The Camden, N.J.-based company, which also makes Prego sauces and Pepperidge Farm cookies, has been trying to reinvigorate its namesake business with new flavors and packaging targeted at people in their 20s and 30s. The push comes as Campbell faces more competition from supermarkets that are offering fresh, hot soups in their takeaway sections. Smaller players have been popping up on store shelves as well.
During the period, however, Campbell said sales for its U.S. Soup business rose 14 percent from a year ago. Its Chunky soups and new items such as its Campbell's Go soups that come in pouches helped contribute to the increase.
In addition to stabilizing its soup business, CEO Denise Morrison recently moved to diversify the company's portfolio with the acquisition of Bolthouse Farms, which makes premium juices, salad dressings and bagged carrots. That acquisition also contributed significantly to the increase in sales during the period.

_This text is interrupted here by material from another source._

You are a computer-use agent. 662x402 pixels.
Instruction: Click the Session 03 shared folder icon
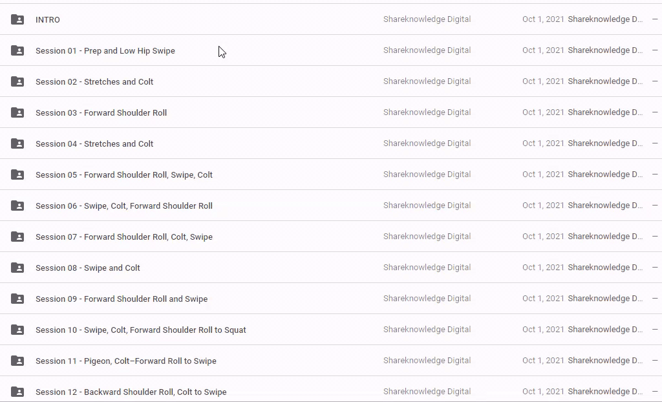point(17,112)
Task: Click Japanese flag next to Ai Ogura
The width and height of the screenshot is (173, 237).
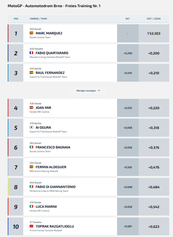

For the quarter, the company said it earned $181 million, or 57 cents per share. That's up from $177 million, or 55 cents per share, a year ago.
Revenue rose 15 percent to $2.09 billion.
Not including one-time restructuring charges, it earned 62 cents per share.
Analysts on average expected a profit of 56 cents per share on revenue of $2.04 billion, according to FactSet.
The company now expects sales to grow at the high end of its 10 to 12 percent range. Adjusted earnings per share are expected to exceed the previous range of 3 percent to 5 percent.
Shares of Campbell Soup Co. rose 2 percent to $48.69.